While others, including Iain Dowie and Steve Cotterill, have publicly declared an interest in taking over, Paul, understandably, is maintaining on a dignified silence on that subject, preferring instead to pay tribute to the man that brought him to the club from the youth set-up at Ipswich when he took over from Harry Redknapp.
"No one has worked harder at this football club than Glenn - he is a good person and his courage in coming back after the illness he suffered goes without saying."
Glenn himself spoke late last week about the pressures of the job, combining working with the existing players and trying to bring new ones in to patch up a small squad.
"When I am not out there training with the boys I am spending my whole life on the telephone," he said.
"The players I am trying to bring in means that you have to chip away to convince managers that a move, either permanent or on loan, would be good for the player I am trying to get.
"The managers that I am speaking to are trying to help as much as they can; I haven't found one that is not wanting to help.
"But the nature of this business also means you have to protect your own back and I fully understand that.
"Most managers will help us if they can which is good to know but you have to keep on the phone and asking the question."
One might argue that, just as last season saw the introduction of a near season-long transfer window, meaning that Paolo Di Canio and Fredi Kanoute couldn't be replaced when they got injured, so too this year's rule change, allowing Premiership clubs to loan players out to each other, also scuppered Glenn's plans.
One example of that was the move of Jermaine Pennant to Leeds on a two month arrangement from Arsenal, and Glenn has also admitted:
"I understand that Leeds were not the only Premiership club that wanted Jermaine Pennant.
"I can understand him wanting to stay in the Premiership and that made any approach from us difficult, and we had to accept that."
Speaking in the immediate aftermath of Saturday's game against Rotherham, and the dressing room row, Paul insists:
"There is nothing to be made of it; it is a small area and it just made sense to get half changed at the hotel.
"We always planned to do it; it was not a problem with no 'snub' intended.
"Squads nowadays, with the medical people you carry, need a little bit of room, but we knew what it was going to be like and we prepared.

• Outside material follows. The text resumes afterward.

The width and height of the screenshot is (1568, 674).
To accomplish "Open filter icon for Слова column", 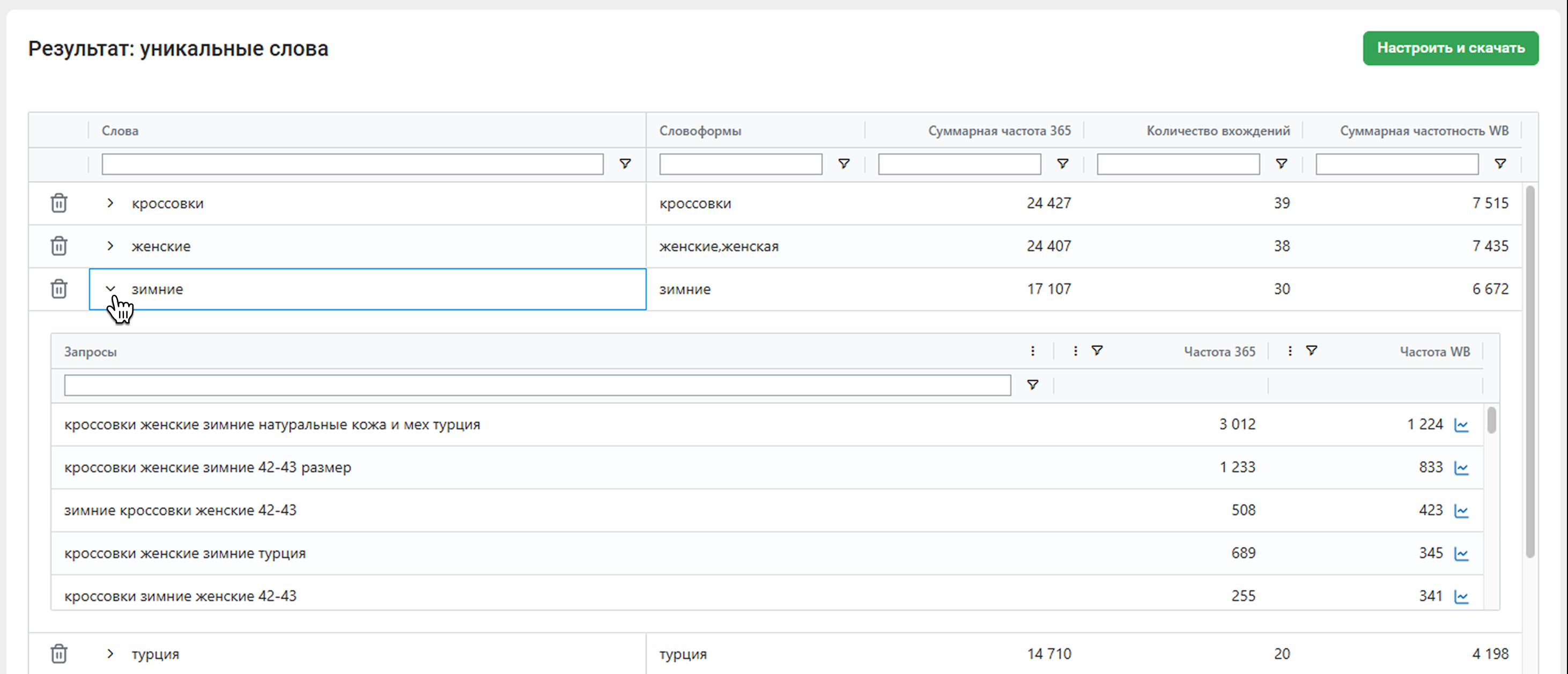I will point(625,164).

"The pitch was fine, there was a bit of a slope, but there are no excuses there.
"We were very disappointed in the first half performance which was certainly the worst performance given this preseason or during it - it was dreadful.
"We knew what we were going to be facing and we just didn't compete enough to face that.
"The goal was a free throw, a free ball in, and a free shot to fly into the corner so far too many things went wrong there.
"There was a slight change of personnel as it needed fresh impetus; things were better in the second half without being super by any means.
"But we created three or four chances in the second half, their keeper made some very good saves and a couple of times we were a bit unlucky."
In the second half Michael Carrick and Richard Garcia came on, with, amongst other things, Tomas Repka going to right back, and Paul says:
"Michael coming on was a big bonus for us; he still needs matches obviously but he helped freshen it up.
"Tomas looked uncomfortable as a left back whereas the week before at right back against Sheffield United he had a very competent game.
"He had had a chat with Glenn and said he had played there before and was prepared to give it a go, but it didn't really work.
"There isn't another left back and there are things that needs to be resolved.
"You can't sell five of your main side and let go 11 players as we did without there being massive gaps - but it is very difficult to get the right kind of people to fill those gaps."
On Matthew Kilgallon, signed on loan last week from Leeds on a three month loan - Glenn's last transfer move - Paul comments:
"He is a young lad with hopefully a lot of promise; it is a position where we needed cover."
And as for Neil Mellor, Paul says:
"He gives another dimension we need; he has shown he is going to be a useful asset and he will be a good player for us."
After the first home league game of the season ending 0-0, the warning is that Bradford may employ similar stifling tactics, and Paul says:
"Teams are going to come to Upton Park and try and block it up."